Let’s say, for instance, that the borrower is paying 43% of his income for his mortgage. He applies for a loan mod and the lender brings the payment down to 38% of his income. Then, the government [Freddie and Fannie] and the lender bring the loan down by equal contributions [3.5% and 3.5%] to 31% of the borrower’s income. That mod stays in place for 5 years. At the end of that time, the rate would be gradually increased to the rate at the time of the loan mod.
Also, and this is important, the government would reinburse the lenders who agree to bring down the principal. Bringing down the principal: all underwater borrowers’ dream and their lenders’ nightmare. Until now, it’s been the rare lender who would touch that principal.
Now, lenders have incentives. If they modify a current loan,servicers receive $500 and lenders [investors] $1500. Borrowers have incentives, too. Every year a borrower stays current in the new mod, he receives $1,000 for up to 5 years. This is clear incentive to help those “good” borrowers who have made tremendous efforts to pay their mortgages during this current crisis and by dint of great sacrifice maintain their credit. Obama’s plan clearly tries to help these people while at least partially answering the persistent critique that responsible homeowners received no help while the irresponsible were being bailed out.

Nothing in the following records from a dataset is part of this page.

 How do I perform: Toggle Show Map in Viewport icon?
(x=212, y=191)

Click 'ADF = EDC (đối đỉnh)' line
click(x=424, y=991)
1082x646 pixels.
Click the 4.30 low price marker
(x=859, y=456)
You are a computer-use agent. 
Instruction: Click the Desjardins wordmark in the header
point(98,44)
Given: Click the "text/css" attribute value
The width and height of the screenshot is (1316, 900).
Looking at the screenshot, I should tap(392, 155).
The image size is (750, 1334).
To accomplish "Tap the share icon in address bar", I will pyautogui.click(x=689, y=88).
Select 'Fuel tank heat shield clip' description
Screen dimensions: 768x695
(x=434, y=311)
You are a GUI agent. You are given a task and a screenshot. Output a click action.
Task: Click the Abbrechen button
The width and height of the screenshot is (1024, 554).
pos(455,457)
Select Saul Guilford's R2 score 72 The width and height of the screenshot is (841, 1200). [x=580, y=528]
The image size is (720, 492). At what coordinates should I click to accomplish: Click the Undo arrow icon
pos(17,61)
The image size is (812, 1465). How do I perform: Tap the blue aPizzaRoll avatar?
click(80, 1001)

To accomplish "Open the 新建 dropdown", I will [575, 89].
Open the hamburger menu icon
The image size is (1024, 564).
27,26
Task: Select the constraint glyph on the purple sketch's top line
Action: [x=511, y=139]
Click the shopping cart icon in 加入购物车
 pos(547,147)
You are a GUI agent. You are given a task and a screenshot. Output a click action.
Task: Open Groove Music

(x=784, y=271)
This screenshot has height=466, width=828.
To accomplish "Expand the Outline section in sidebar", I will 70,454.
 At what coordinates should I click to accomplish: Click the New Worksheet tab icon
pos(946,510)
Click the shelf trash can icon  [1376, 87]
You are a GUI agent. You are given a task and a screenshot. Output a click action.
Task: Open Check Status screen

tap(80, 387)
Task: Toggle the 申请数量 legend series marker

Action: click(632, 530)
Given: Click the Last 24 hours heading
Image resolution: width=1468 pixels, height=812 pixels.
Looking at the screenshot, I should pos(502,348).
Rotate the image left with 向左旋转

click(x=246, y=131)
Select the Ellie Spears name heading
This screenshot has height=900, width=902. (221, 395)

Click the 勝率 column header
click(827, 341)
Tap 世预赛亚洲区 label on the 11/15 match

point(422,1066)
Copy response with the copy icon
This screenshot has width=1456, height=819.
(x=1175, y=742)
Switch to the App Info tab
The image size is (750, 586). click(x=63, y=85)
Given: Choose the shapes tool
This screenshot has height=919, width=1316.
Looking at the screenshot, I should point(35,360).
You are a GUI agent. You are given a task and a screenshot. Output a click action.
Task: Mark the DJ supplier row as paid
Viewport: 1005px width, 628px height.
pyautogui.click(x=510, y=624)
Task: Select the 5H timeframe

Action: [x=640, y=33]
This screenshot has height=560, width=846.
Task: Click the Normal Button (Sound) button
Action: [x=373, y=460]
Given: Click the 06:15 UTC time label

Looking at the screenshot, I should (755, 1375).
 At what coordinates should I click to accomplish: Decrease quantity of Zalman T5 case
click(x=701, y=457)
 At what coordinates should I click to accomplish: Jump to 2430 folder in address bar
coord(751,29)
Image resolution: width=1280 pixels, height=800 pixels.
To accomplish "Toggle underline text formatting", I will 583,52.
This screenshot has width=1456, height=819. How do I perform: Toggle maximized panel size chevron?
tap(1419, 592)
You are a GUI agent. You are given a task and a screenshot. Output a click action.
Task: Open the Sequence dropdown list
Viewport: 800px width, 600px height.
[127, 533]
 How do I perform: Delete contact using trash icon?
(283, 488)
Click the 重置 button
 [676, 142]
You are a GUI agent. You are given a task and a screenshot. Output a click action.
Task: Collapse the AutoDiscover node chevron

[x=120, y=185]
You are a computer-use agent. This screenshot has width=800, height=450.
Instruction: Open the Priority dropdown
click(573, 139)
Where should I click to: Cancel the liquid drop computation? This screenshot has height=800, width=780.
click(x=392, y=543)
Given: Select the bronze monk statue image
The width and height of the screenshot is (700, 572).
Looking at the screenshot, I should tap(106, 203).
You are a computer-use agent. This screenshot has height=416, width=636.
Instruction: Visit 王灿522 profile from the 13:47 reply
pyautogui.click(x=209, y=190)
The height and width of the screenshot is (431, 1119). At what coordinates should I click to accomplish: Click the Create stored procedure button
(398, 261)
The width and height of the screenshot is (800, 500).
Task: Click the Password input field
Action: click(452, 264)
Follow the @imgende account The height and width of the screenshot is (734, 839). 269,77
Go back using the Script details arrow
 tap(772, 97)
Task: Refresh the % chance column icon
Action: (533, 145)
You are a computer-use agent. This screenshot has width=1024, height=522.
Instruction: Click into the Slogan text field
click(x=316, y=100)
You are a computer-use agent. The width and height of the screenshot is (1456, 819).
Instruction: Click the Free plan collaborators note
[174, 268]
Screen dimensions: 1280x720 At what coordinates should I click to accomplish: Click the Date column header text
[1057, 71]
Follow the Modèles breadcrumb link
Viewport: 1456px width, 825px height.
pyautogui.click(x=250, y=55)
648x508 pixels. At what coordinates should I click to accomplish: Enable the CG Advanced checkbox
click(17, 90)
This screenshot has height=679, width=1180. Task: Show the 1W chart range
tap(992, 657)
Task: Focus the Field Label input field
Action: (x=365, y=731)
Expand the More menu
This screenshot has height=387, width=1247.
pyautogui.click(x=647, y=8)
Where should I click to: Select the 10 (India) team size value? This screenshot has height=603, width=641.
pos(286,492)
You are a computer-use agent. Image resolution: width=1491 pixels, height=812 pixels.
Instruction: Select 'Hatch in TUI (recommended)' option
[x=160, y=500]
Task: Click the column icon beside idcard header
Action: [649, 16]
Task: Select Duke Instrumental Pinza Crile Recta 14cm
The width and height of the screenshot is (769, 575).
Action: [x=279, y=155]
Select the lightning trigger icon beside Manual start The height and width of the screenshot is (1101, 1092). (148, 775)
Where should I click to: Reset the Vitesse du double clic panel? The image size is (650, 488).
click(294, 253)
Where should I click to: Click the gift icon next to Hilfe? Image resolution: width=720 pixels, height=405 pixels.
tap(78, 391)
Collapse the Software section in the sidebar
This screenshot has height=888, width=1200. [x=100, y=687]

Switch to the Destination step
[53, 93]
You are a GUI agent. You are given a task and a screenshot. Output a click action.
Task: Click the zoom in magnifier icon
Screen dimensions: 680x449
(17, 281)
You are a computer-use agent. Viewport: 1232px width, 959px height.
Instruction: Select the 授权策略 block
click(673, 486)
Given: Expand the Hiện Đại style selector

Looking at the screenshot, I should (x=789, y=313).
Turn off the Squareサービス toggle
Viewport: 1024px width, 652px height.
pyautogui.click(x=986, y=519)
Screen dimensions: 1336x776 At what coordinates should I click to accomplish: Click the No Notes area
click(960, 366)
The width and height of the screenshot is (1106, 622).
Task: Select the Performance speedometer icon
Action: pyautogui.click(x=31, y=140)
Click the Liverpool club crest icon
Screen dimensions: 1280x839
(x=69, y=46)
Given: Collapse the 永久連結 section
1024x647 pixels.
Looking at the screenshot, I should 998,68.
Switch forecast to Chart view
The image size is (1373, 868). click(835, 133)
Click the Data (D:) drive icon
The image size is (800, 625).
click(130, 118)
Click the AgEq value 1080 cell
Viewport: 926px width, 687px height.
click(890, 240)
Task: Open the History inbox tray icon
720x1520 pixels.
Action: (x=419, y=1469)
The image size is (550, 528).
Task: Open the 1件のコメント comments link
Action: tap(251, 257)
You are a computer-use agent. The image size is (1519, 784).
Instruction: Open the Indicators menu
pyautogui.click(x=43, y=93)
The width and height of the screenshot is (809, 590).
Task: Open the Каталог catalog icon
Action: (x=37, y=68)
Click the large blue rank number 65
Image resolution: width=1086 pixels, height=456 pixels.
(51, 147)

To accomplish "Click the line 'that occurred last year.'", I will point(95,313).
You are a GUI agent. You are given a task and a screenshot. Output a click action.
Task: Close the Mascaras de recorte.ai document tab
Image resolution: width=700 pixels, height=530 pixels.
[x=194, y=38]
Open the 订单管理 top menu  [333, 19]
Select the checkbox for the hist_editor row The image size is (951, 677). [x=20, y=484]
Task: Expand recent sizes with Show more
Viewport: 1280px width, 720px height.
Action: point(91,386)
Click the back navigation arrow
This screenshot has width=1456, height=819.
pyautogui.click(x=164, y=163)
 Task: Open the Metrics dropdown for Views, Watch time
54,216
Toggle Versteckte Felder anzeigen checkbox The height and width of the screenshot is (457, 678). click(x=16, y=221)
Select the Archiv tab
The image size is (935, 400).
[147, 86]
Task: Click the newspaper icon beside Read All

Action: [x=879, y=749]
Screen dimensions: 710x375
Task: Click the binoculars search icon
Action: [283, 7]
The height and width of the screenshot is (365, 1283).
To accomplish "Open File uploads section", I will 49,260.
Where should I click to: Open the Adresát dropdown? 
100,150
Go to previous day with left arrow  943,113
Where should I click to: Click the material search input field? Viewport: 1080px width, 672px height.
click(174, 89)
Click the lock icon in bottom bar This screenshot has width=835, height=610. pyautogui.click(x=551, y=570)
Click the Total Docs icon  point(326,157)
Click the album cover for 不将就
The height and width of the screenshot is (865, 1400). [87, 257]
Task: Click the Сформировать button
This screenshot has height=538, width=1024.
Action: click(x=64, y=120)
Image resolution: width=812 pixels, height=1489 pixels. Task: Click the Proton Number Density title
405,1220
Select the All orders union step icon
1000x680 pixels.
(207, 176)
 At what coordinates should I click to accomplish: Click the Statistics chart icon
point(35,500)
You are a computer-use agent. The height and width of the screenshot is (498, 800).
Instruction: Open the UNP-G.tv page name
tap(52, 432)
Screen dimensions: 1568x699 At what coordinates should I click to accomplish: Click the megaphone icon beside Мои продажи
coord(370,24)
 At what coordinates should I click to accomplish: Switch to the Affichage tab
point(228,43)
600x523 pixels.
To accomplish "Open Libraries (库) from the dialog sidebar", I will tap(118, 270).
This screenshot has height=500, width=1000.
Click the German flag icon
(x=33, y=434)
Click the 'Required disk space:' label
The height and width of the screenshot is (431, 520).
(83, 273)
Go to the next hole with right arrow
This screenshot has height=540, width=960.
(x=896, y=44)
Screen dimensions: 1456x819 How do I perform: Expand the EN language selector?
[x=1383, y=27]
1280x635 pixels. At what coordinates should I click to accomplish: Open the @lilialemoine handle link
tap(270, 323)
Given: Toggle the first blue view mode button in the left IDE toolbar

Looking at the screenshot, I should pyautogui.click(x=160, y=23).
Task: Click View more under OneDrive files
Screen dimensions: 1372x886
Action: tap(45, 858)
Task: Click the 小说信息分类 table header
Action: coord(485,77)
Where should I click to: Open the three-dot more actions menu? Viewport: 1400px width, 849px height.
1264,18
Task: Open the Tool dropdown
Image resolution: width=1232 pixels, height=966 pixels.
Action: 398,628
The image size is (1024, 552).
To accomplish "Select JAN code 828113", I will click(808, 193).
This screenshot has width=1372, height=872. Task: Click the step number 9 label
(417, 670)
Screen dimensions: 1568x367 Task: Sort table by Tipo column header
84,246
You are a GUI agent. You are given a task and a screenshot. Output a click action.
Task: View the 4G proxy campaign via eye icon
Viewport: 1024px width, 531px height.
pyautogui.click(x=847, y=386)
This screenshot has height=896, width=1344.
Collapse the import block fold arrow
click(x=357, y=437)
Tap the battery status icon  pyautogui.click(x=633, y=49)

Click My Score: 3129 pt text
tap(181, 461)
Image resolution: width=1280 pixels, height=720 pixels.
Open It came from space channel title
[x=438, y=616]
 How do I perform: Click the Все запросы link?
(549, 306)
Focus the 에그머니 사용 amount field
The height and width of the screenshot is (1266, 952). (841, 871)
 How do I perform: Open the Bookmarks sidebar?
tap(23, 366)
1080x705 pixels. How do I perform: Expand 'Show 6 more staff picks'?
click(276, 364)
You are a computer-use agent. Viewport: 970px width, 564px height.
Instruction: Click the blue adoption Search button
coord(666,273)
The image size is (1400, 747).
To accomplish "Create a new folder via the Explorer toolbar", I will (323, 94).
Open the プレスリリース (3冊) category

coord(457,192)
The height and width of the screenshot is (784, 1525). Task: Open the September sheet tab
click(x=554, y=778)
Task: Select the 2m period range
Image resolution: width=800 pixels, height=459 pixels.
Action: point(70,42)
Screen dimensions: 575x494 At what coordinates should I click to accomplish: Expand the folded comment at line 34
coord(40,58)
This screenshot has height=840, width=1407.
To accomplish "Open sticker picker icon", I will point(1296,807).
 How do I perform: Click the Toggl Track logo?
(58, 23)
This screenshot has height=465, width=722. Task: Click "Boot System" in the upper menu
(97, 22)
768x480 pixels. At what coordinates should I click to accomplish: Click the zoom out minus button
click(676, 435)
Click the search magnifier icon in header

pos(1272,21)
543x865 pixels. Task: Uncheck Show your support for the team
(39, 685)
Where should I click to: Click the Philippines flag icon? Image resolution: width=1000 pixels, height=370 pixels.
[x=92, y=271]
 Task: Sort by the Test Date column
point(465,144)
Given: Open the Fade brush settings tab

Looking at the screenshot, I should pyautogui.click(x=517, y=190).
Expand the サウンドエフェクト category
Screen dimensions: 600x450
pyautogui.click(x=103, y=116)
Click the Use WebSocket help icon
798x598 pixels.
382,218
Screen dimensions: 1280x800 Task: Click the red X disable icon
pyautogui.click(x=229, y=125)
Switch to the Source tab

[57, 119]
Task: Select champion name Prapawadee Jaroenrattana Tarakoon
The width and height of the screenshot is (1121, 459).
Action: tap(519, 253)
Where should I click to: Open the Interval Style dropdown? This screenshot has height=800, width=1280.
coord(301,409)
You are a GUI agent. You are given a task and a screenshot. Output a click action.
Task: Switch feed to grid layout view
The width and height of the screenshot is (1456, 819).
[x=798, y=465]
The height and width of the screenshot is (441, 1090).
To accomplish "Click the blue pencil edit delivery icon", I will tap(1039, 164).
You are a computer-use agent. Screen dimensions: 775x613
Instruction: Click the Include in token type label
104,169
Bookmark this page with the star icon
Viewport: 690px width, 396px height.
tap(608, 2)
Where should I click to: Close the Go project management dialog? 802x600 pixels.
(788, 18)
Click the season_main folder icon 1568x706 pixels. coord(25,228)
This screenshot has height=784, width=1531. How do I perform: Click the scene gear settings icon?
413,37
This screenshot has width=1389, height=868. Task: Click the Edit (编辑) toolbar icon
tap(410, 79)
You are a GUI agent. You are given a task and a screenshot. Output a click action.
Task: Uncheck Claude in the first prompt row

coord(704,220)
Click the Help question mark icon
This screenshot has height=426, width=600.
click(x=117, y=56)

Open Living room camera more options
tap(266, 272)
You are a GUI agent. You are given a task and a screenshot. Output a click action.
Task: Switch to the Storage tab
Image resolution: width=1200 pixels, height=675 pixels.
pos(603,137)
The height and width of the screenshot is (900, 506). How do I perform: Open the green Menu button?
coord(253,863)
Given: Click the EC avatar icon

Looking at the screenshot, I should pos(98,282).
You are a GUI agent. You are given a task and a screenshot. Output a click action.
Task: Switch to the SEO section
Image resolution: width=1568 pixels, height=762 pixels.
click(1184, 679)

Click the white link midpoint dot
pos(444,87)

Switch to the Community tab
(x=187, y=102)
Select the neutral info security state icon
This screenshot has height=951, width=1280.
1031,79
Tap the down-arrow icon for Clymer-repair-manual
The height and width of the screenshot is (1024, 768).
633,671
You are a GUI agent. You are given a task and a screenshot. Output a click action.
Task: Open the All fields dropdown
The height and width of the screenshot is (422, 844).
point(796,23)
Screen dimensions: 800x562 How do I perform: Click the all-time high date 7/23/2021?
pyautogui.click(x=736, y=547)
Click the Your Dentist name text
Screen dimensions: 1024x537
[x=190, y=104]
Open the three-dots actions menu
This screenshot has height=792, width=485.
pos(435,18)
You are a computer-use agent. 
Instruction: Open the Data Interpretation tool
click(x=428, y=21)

Obama’s plan specifically says speculators or flippers cannot particpate.
This, of course, brings up another issue: small investors who own rental properties, especially single family homes or condos, are suffering, too, but seem to be eliminated from this program. Apparently, that is the case except for rental property that was originally a principal residence. So, if you are renting out the condo or 2-bedroom house you bought as your first home before you bought your current residence, then you may be able to participate.
Final details of this plan are supposed to be released this week. The Treasury Department says it will issue clear guidelines for all lenders to follow in doing loan modifications. That would be a relief. At the moment, it’s a free-for-all out there. Some lenders are very cooperative; others refuse to do anything. There’s no doubt we need to do something even if it means helping those who have not, shall we say, been the most prudent in their financial choices. If we don’t the fallout is just too terrible to contemplate.